This was the core of the Vectors experiment: to empower humanists to dig below the surface of the interface to engage deeper levels of digital authoring and to thereby invite them to ask different kinds of questions of their discipline and objects of study. The Vectors interactive editorial statement, designed and programmed by Raegan Kelly, expands upon this sentiment of defamiliarization, while modeling an insistence on interactive engagement through the collaboration of authors, designers, readers, and computational processes. The brief texts (“lexia”) that comprised the editorial statement were co-authored by the editors in an attempt to model the journal's commitment to a triangulated process of writing, reading, and computation. Visitors to the "statement" are first required to type in a keyword in order to call forth relevant lexia, along with related keyword arrays. Concurrently, a code window reveals the Actionscript used to generate the text and its linkages. A sample of the text generated in response to the keyword “labor” is as follows:Input via index: “labor” transmitted to host
key= process
secondary_key_array= author,labor,play,collaboration
associative_array= labor,play,tool,open source,translation,time
lexia= Like the media products that preceded them, digital forms tend to conceal the labor that was necessary to produce them. The slickness of the digital can make it hard to remember the varied acts of labor that underwrite the ubiquitous technologies of the Western world, rendering invisible code workers and chip makers alike. Vectors insists that labor matters and that a careful investigation of networked society can reveal and perhaps forestall our seamless incorporation into the uneven workings of post-fordist digital capitalism.

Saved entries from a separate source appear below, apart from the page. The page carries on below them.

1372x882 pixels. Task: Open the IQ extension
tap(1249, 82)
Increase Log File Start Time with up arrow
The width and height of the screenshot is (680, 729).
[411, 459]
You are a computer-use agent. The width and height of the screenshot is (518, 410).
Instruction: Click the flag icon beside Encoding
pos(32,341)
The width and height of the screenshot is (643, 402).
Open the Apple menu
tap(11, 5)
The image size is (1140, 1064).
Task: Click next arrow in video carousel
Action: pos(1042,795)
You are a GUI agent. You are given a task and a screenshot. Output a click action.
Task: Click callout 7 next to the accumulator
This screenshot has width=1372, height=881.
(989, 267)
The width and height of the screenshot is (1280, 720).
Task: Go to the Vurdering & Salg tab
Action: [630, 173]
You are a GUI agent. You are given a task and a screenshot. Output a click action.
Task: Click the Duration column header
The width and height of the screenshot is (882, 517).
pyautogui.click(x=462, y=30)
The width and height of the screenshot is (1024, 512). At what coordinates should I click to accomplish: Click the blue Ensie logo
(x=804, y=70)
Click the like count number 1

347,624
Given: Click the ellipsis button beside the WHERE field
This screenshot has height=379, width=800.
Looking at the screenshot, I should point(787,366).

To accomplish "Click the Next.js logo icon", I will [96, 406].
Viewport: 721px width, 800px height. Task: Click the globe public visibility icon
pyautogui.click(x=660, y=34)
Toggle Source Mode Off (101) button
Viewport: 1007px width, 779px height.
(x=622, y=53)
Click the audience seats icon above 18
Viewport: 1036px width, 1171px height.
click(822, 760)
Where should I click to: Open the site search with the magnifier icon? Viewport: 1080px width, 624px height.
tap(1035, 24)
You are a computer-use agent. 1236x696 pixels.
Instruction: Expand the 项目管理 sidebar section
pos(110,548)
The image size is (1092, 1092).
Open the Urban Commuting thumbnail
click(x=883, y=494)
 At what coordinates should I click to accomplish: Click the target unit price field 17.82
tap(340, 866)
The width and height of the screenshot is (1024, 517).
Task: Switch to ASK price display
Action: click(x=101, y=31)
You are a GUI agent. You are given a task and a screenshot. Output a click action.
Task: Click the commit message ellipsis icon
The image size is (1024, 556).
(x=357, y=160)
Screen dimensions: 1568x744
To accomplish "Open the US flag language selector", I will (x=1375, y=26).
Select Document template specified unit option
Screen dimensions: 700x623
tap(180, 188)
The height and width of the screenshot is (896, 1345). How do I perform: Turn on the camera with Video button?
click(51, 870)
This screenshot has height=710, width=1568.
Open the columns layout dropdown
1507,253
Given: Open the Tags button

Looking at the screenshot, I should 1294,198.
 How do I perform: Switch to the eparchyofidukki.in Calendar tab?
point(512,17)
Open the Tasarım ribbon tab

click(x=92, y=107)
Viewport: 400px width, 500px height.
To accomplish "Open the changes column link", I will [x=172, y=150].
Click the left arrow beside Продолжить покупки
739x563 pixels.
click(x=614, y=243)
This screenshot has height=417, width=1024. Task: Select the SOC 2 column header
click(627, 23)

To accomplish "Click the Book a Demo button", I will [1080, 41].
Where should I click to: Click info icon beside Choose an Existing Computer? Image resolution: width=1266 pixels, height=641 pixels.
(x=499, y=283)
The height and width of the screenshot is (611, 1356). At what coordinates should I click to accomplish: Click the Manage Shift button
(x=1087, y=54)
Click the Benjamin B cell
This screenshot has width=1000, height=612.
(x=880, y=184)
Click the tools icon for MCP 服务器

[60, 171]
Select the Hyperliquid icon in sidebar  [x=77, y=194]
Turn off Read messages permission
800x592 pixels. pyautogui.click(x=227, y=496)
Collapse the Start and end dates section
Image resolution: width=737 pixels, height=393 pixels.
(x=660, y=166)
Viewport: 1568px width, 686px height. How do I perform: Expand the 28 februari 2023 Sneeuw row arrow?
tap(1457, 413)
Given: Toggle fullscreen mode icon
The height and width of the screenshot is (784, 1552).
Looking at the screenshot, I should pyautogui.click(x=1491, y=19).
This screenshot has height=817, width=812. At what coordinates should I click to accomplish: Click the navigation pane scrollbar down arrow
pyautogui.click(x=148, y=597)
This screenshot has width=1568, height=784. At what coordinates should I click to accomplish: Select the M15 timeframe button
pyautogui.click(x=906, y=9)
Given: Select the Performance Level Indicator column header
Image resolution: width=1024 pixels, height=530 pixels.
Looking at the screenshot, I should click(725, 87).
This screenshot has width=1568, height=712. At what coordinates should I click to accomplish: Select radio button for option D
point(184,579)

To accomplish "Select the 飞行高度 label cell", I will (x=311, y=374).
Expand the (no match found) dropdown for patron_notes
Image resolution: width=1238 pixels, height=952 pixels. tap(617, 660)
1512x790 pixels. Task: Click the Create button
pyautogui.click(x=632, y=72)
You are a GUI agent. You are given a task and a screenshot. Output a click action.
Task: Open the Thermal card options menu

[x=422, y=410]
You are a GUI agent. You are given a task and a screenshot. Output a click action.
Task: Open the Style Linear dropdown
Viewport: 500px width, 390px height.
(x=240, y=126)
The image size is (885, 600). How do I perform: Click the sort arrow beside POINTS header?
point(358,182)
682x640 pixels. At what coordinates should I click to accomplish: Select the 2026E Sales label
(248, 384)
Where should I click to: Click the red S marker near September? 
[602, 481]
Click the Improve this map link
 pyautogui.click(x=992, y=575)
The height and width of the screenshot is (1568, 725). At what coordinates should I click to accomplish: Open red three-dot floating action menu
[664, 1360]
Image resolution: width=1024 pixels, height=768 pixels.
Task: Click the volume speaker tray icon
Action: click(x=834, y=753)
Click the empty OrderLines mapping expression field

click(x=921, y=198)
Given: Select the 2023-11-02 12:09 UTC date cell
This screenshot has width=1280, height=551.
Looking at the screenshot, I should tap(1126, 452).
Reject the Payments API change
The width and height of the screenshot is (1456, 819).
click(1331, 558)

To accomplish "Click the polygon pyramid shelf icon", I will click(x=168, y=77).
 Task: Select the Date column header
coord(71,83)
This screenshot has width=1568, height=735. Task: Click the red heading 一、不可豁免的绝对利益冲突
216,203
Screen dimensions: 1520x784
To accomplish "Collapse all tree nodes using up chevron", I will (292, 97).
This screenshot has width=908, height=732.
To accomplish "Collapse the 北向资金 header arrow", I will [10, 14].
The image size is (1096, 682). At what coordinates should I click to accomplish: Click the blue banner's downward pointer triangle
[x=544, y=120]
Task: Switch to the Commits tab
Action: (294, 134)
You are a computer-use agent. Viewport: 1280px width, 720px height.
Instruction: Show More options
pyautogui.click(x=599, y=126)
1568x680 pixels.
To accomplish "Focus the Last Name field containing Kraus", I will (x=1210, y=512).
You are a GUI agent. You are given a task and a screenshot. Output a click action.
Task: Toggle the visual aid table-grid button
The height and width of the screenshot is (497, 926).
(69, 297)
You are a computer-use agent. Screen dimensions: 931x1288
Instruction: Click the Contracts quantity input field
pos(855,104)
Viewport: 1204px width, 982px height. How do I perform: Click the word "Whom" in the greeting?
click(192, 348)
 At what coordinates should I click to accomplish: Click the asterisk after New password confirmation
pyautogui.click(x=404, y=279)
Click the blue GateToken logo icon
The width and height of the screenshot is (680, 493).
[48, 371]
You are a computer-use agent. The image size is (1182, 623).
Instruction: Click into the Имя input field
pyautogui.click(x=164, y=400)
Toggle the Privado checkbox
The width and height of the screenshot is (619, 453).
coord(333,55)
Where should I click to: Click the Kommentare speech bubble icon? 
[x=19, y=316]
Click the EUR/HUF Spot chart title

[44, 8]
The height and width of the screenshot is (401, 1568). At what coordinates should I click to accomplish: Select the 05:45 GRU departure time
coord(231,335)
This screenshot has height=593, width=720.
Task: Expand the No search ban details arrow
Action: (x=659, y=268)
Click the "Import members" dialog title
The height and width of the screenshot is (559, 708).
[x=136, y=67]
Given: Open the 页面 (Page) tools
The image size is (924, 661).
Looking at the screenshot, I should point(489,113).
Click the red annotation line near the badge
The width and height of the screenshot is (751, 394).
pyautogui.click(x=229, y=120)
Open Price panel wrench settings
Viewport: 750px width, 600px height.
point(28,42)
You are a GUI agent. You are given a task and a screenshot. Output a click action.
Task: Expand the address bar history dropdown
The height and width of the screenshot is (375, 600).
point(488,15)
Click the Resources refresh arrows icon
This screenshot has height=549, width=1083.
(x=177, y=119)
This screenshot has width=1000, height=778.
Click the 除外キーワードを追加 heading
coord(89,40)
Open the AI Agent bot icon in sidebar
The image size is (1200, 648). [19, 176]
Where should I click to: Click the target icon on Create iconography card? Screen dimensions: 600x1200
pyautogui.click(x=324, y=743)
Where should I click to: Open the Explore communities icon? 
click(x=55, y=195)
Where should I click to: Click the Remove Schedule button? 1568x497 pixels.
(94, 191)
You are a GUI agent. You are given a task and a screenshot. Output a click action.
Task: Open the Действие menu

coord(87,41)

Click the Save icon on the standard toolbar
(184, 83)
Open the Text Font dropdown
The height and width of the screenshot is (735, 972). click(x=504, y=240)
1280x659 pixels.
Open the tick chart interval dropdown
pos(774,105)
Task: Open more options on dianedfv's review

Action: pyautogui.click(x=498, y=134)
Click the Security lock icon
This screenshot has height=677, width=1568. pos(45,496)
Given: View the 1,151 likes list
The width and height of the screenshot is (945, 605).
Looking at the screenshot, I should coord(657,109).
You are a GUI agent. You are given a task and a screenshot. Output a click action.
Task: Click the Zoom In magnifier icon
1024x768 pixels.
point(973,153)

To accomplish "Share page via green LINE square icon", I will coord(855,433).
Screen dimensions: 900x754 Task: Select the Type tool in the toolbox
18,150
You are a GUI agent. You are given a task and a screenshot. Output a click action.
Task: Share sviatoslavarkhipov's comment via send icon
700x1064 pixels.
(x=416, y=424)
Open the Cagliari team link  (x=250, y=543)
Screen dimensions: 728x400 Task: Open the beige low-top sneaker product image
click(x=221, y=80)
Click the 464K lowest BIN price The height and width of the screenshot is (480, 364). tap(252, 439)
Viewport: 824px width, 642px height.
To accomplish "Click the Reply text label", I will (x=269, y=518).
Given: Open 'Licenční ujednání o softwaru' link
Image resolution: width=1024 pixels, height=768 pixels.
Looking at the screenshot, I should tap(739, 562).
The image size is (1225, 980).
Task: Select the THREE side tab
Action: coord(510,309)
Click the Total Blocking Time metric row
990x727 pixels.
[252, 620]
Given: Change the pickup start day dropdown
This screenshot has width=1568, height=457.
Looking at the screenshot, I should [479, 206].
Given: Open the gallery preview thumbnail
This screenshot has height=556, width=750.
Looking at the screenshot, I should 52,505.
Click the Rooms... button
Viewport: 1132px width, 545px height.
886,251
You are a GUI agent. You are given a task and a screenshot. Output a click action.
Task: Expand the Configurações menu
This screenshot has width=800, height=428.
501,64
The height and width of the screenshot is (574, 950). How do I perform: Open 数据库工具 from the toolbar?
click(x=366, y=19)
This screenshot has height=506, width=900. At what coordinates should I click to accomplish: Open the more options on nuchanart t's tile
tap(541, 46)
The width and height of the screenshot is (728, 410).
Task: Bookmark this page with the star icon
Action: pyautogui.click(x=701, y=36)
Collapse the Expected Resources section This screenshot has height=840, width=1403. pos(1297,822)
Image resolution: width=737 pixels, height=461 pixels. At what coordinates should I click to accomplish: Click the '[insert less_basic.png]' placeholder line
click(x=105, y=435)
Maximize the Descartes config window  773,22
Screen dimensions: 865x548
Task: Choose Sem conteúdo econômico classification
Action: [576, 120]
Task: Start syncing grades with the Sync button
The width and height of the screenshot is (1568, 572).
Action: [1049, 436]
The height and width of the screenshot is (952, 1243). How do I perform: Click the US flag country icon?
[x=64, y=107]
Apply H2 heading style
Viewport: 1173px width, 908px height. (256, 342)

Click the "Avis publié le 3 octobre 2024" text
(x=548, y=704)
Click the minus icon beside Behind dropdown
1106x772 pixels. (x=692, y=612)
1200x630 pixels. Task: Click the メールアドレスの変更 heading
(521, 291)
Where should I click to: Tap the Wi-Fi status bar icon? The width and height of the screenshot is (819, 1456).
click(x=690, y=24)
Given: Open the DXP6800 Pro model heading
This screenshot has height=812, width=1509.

Admittedly, these texts and associated keywords were composed before Vectors had published its first issue. They are therefore reflective more of the hopes that were invested in the journal, the ethical stakes and commitments that motivated the form of the projects, and the processes of collaboration that sought to place design considerations on an equal footing with more traditional “content.”
The Vectors selection process was disposed to favor work that engaged social issues, especially related to feminism, critical race theory, and cultural or ethnic studies. In part, this represented an effort to remediate the discourse of disembodiment and dematerialization of early net culture and the apolitical turn in humanities computing of the preceding decades. It was also an extension of McPherson’s work as a co-founder of the Race in Digital Space conferences that took place at MIT (2001) and USC (2002), which were explicitly devoted to foregrounding issues of race and ethnicity in digital culture. It was an explicit commitment of the Vectors editorial project – and later in the development of Scalar – that these platforms represented an opportunity to promote digital publishing as a space of inclusivity toward historically underrepresented groups. Citing Sharon Daniel's Vectors project, “Public Secrets,” Patrick Svensson notes, “There is a strong sense of intervention here that resonates with the "active" humanities…Daniel’s "Public Secrets" brings together artistic installation and academic expression in a single frame that serves both as cultural critique and activist call for change” (Svensson, 2010). A review of the Vectors archive reveals the extent to which these goals were evident in the selection of projects; however, a more challenging question is the extent to which the design function of the journal itself succeeds in challenging the “uneven workings of post-fordist digital capitalism.”